• [SELECTED EXTRACT]:
Generally, a proposal for triggered observations would provide a list of potential targets, with an explanation of how these sources form a coherent set for achieving the goals of the proposal. However, a triggered-observation proposal for which such an explicit target list can not be provided at the time of proposing (generic trigger proposal) will be accepted for evaluation, provided that it presents a clear and well-argued case for this situation, and why an approach via target-of-opportunity observation(s) would also not be suitable.

Accurate source coordinates need only be included in the trigger request, not in the original proposal. Continuum observations, or spectral line observations requiring a single correlator pass (when technically possible) can be proposed for within this class. Triggered proposals must include a precise and justified triggering criterion and a minimum number and configuration of telescopes required. The latter information is needed in case a triggered observation forces a change of observing frequency for an eVLBI slot. In such a case all participating EVN stations will endeavor to change observing frequency on a 'best effort basis'; however the participation of every advertised antenna in such triggered observations is not 100 % assured.

PIs of successful proposals containing a triggered e-VLBI observation will be informed after proposal review that their trigger request has been accepted. Such trigger requests should be sent by e-mail to the EVN PC Chair (Kazi Rygl, kazi.rygl@inaf.it) with copies to the EVN Scheduler (Alastair Gunn, alastair.gunn@manchester.ac.uk) and JIVE (Bob Campbell, campbell@jive.eu and Zsolt Paragi, zparagi@jive.eu). These trigger requests must be received no later than 0800 UT the day before the e-VLBI run starts. The e-mail should provide evidence that the trigger criterion in the original proposal has been met, and give the exact GST range and source position requested. All requested technical parameters must match those in the original proposal. The PC Chair will evaluate the trigger request (and decide on priorities if more than one conflicting trigger request is received) and will inform the PI by 1200 UT whether their experiment is to be observed. The experiment will then be scheduled by JIVE staff in accordance with the instructions given in the original proposal.

Note that both trigger and generic trigger proposals:

  • Should have very well defined trigger criteria, specified for each source separately, if necessary;
  • Should indicate the desired period for which the proposal should be active, based on an assessment of the probability of triggering events. The PC will set a maximum duration of 1 year;
  • Should indicate the maximum number of trigger events to be observed;
  • Should demonstrate the capability of the proposers to locate and respond to triggering events within the period for which the proposal should be active.

• [RAW DATA]:
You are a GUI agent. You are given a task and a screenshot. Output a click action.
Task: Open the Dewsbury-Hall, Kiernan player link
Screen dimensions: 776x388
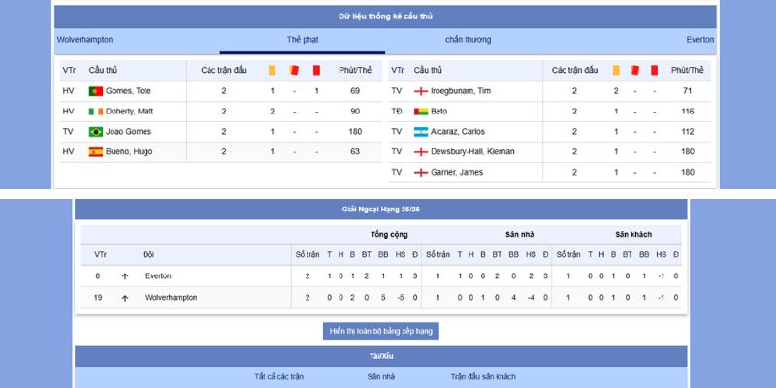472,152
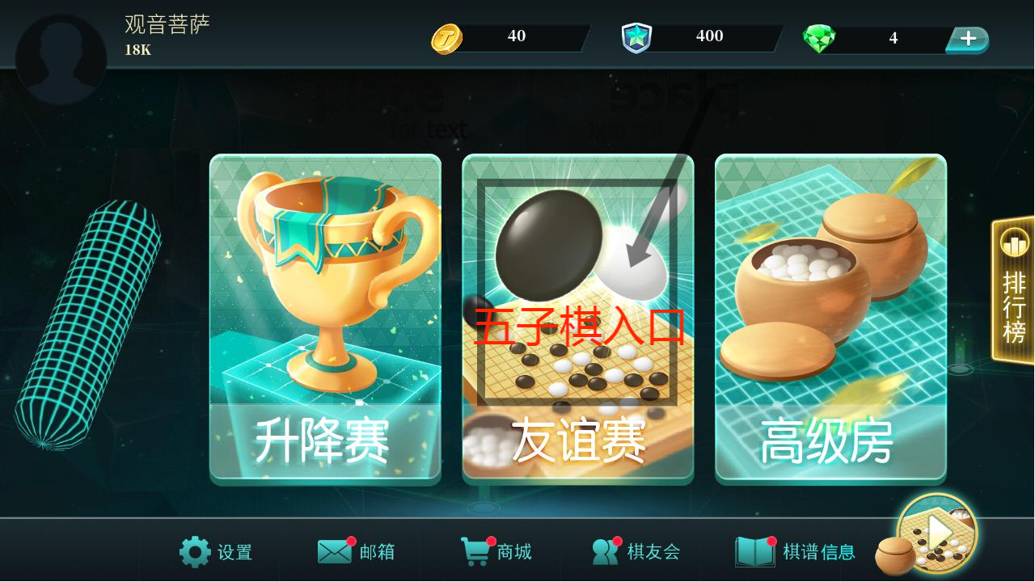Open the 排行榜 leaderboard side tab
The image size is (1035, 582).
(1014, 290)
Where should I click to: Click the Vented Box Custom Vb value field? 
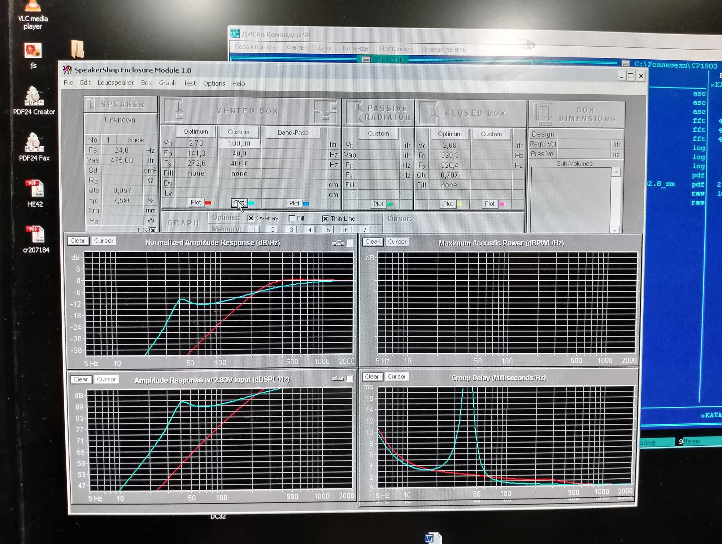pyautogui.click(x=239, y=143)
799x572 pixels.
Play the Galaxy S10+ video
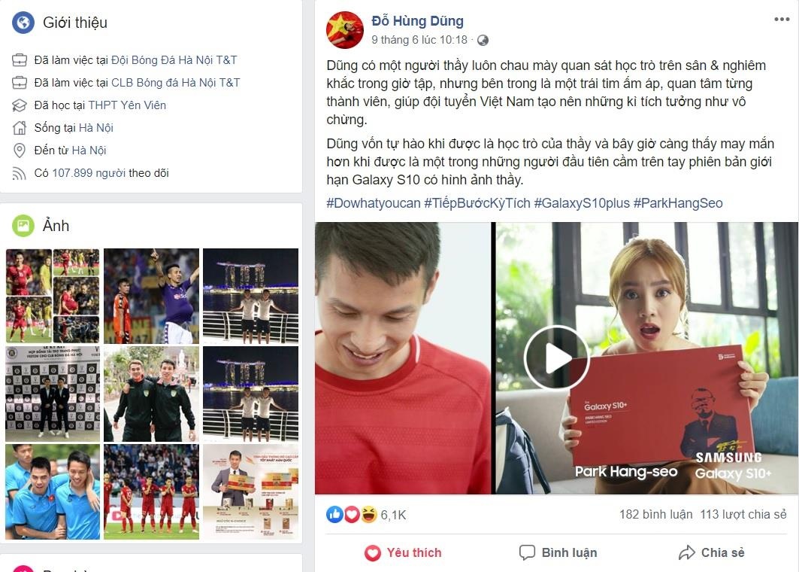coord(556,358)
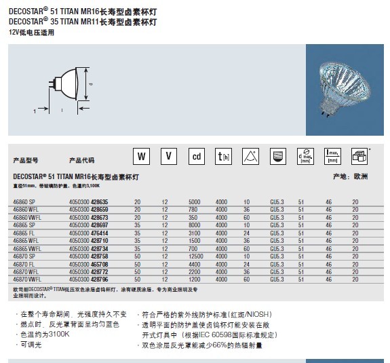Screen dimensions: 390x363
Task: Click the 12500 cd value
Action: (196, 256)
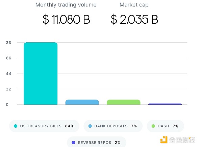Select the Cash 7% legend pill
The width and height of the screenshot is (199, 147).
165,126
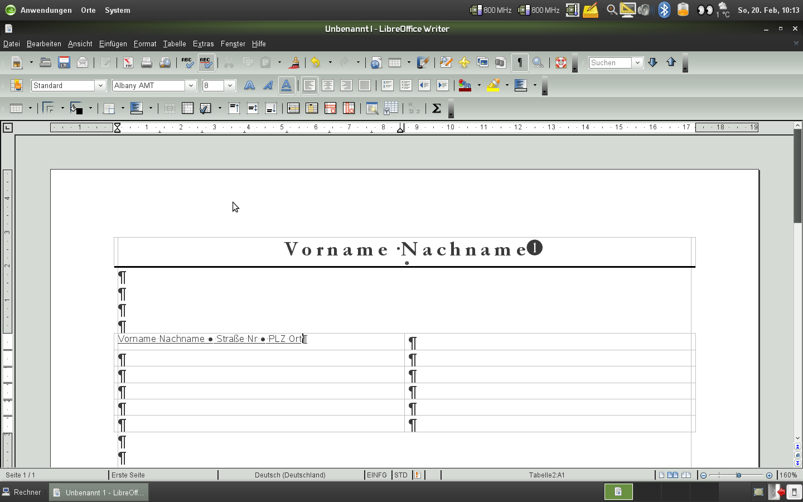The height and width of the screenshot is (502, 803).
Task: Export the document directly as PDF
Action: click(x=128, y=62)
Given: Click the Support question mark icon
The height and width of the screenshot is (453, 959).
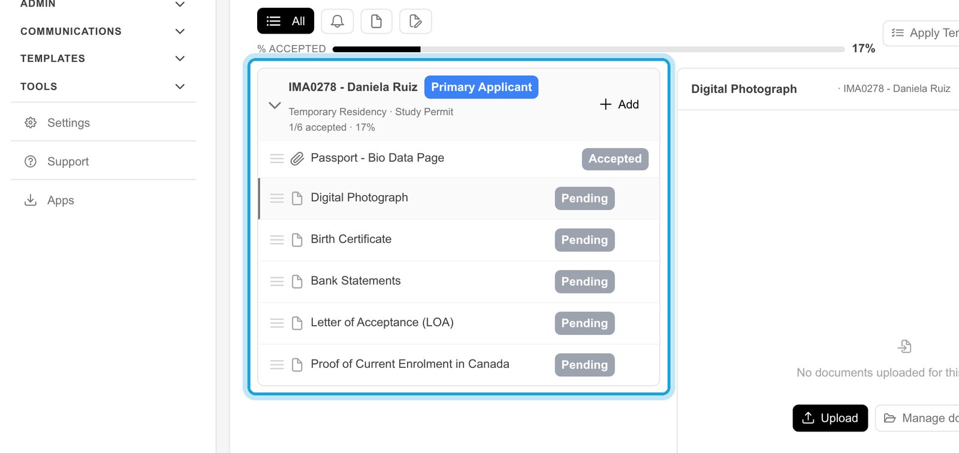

• [PROBLEMS TO WORK ON]:
1. Who are the people named in the text on triggered observations, and what role or organization does it give for each?
2. Answer these questions using the text on triggered observations:
(a) By what time must trigger requests be received?
(b) What maximum duration will the PC set for the period a proposal is active?
(c) Where do accurate source coordinates need to be included?
3. Carry on the text on triggered observations from the point where it stops.

• [PER-TASK ANSWERS]:
1.
- Kazi Rygl: EVN PC Chair
- Alastair Gunn: EVN Scheduler
- Bob Campbell: JIVE
- Zsolt Paragi: JIVE

2.
(a) No later than 0800 UT the day before the e-VLBI run starts.
(b) 1 year.
(c) Only in the trigger request, not in the original proposal.

3.
New: Trigger activation in EVN Sessions is now also possible with the following restrictions:

  • Performed on best effort basis; only if there is an available observing slot in the right frequency range and if media resources are sufficient.
  • Performed in disk-recording only.
  • Trigger activation should be done at least one week before the start of the desired frequency block in the schedule by writing a mail to the PC Chair.

Note that not all gaps in the observing schedule may be available for observations!

Automated e-VLBI trigger observations

An observation to be scheduled automatically during an e-VLBI run only if a specific set of triggering criteria is met.

The expected response time to execute a new program may be as low as 10 minutes. The station experiment setup, including frequency, will be the same as the interrupted program. Only continuum observations can be proposed for within this proposal class.

Proposals for this class are accepted for evaluation, provided that they present a clear and well-argued case as to why the requested observations cannot be made as a general e-VLBI observation, or as a ToO.

Source coordinates need only be included in the trigger request, not in the original proposal. The positional accuracy must be high enough to allow acceptable bandwith- and time-smearing fields of view during correlation. This must be addressed in the proposal. Bob Campbell (JIVE Science Operations, campbell@jive.eu) can provide guidance in these matters.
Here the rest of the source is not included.